If You’re Out of Work Right Now
This isn’t a pep talk from the mountaintop. It’s a field note from the middle.
- Start a wins ledger today. End each day by writing down three things you did that moved you forward. If you can’t think of three, do one now (ten push-ups, one message, ten minutes of a course) and write it down.
- Pick a 30-day skill sprint. Something that’s close enough to your lane to signal value but new enough to feel like growth: CI fundamentals, container basics, Playwright test triage, observability 101. Keep it scoped. Ship tiny artifacts along the way.
- Become easy to help. Post what you’re learning. Ask specific questions. Share your half-built thing and ask for feedback on one part. People like helping people who help themselves.
- Protect your streak. You don’t have to be perfect.

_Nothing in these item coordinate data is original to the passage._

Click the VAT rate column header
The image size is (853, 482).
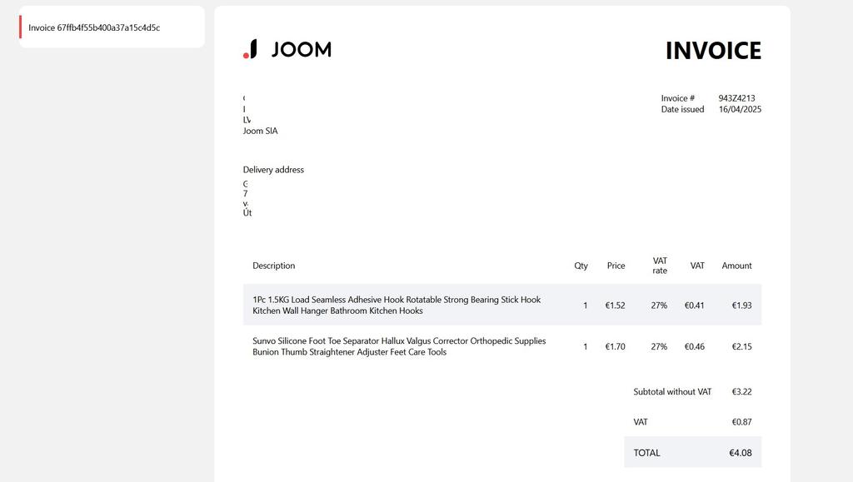pos(660,266)
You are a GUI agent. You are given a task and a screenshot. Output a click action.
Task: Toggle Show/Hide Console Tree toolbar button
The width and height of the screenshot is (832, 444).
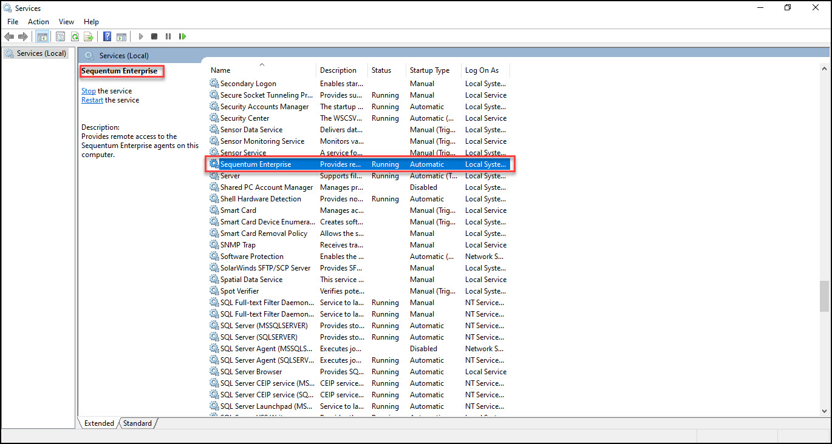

You do have to be consistent. If life floors you today, fine. Tomorrow, pick up the pen and write down one win.
We’re Not In the Same Race
The worst part of job searching is the comparison spiral. You see someone announce a new role and your stomach drops. You’re not running their race. You don’t know their innings, their injuries, or the bullpen they had behind them. You only control your at-bats.
The April win is yours.
No one posts about it. No one “likes” it. But in September; when things break your way by one game; it turns out that quiet little W was worth everything.
If you need a place to start, borrow mine from August 9, 2022:
“Instead of watching TV, I connected my TCM to the repo. I finished the manual test cases! (Thank God) I have 3 chats on the calendar with people in my industry. Two months ago I felt like I was on an island by myself talking to a volleyball like Tom Hanks. Today, that’s four wins.”
That’s how momentum sounds. Not glamorous. Very real.
Keep Score. Keep Going.
I can’t promise the timing. I can promise the math: inputs compound. Skills stack. Streaks harden your spine. And when the phone finally rings, you won’t be auditioning for the person you used to be. You’ll be interviewing as the person you built; one small win at a time.
If you’re in that tough stretch right now, I’m rooting for your April wins.
Keep score. Keep going. September is closer than it looks.